Justement, avez-vous l’impression qu’Emmanuel Macron a déjà été transformé par l’exercice du pouvoir ?

 Il n’a pas changé dans son rapport aux autres. Il a la même vivacité, le même humour, la même proximité, le même souci de convaincre, la même séduction. En revanche, ce qui a changé, c’est qu’il est infiniment moins accessible. Il est changé par la fonction et l’exercice du pouvoir. Il a gagné en gravité. Pour moi, c’est un compliment. Ça m’inquiéterait terriblement d’avoir un président léger et transparent.

Et vous, avez-vous changé depuis l’écriture de ce livre ?

Philippe Besson

Photo : Manuel Braun

 C’est drôle, je me suis posé cette question indirectement… Quand je me suis lancé dans l’écriture de ce livre, j’avais posé à Emmanuel Macron la condition suivante : pas de relecture, pas de contrôle a posteriori sur le livre. Il m’avait donné son accord et j’étais content d’avoir cette liberté totale. Et puis, une fois que le livre a été terminé, je me suis dit : si Emmanuel m’avait demandé une correction, j’aurais pu la refuser au candidat… mais comment dit-on non au président de la République ? Si le président de la République exige de moi des corrections, comment refuser ? Cela signifie que j’avais, moi-même, intégré la possibilité de devoir changer de comportement. Surtout que la première fois que vous vous retrouvez en tête-à-tête avec le président de la République, dans son bureau, il a beau être votre ami, c’est devenu quelqu’un d’autre ! J’ai eu la chance de ne pas avoir à répondre à cette question, puisqu’il ne m’a finalement demandé aucune correction sur le livre.
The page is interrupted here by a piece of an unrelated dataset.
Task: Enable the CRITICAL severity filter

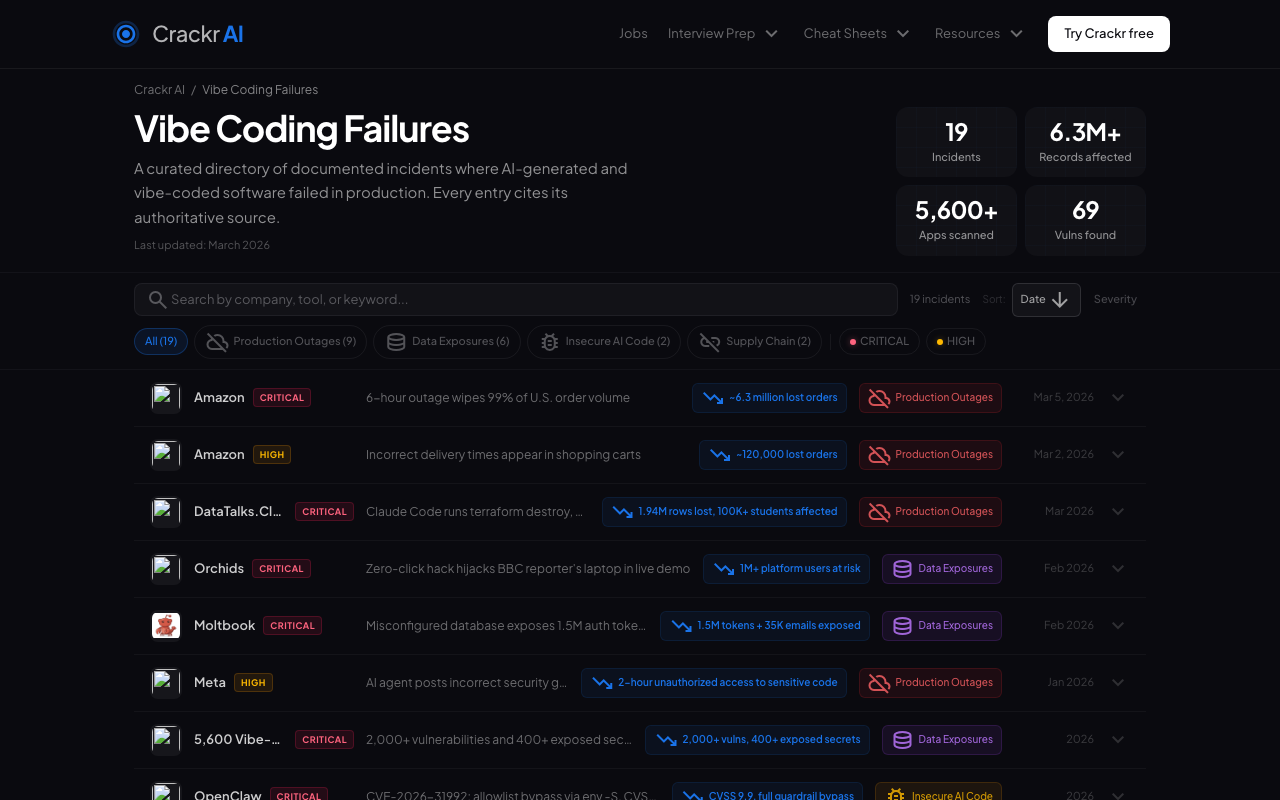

Et votre idée de la politique a-t-elle évolué avec cette campagne ?

À la différence de beaucoup de gens, je ne porte pas un regard sévère sur la politique. Je n’ai jamais considéré que la politique était faite par des gens malhonnêtes qui ne pensaient qu’à leurs intérêts. J’ai même une idée assez haute de la politique. Et, à l’épreuve des choses, cette haute idée m’est restée, même si j’ai vu la violence dans cette campagne, la médiocrité et les coups bas. Je reste convaincu que la politique est un métier noble. Peut-être suis-je extrêmement naïf… En revanche, ma distance à la politique n’a pas changé. Je n’ai jamais eu envie d’en faire, et ce sentiment a même été renforcé.

Diriez-vous que vous êtes heureux dans la société française actuelle?

 Si je me plaignais, cela serait assez indécent. Je fais le métier que je veux faire, je vis de ma plume, je suis heureux en amour, je mène une vie très confortable, de quoi pourrais-je franchement me plaindre ? Mais en élargissant le spectre, je me dis qu’il fait effectivement bon vivre en France… J’ai la chance de beaucoup voyager, et cela aide à mesurer la qualité de vie dans notre pays. Et à apprécier la protection dont nous bénéficions aussi. Combien de pays peuvent en dire autant ? Je suis donc heureux, mais également lucide. Il faut être conscient des dangers qui pèsent sur notre démocratie et notre vie quotidienne, conscient d’une certaine précarité, conscient aussi que tout n’ira pas mieux demain. Mais soyons heureux de ce que nous avons, car la France dispose d’atouts considérables.